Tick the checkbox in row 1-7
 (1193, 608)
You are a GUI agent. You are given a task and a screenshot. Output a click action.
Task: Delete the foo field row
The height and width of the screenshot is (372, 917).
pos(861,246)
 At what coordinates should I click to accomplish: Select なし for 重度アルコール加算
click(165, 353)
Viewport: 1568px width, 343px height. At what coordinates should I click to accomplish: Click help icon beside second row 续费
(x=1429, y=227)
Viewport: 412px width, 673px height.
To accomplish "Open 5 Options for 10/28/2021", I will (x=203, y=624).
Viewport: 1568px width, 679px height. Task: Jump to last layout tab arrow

● **TASK TO COMPLETE**: Return every record, word for word.

● **RESULT OF THE EXERCISE**:
Tick the checkbox in row 1-7
 (1193, 608)
You are a GUI agent. You are given a task and a screenshot. Output a click action.
Task: Delete the foo field row
The height and width of the screenshot is (372, 917).
pos(861,246)
 At what coordinates should I click to accomplish: Select なし for 重度アルコール加算
click(165, 353)
Viewport: 1568px width, 343px height. At what coordinates should I click to accomplish: Click help icon beside second row 续费
(x=1429, y=227)
Viewport: 412px width, 673px height.
To accomplish "Open 5 Options for 10/28/2021", I will (x=203, y=624).
Viewport: 1568px width, 679px height. Task: Jump to last layout tab arrow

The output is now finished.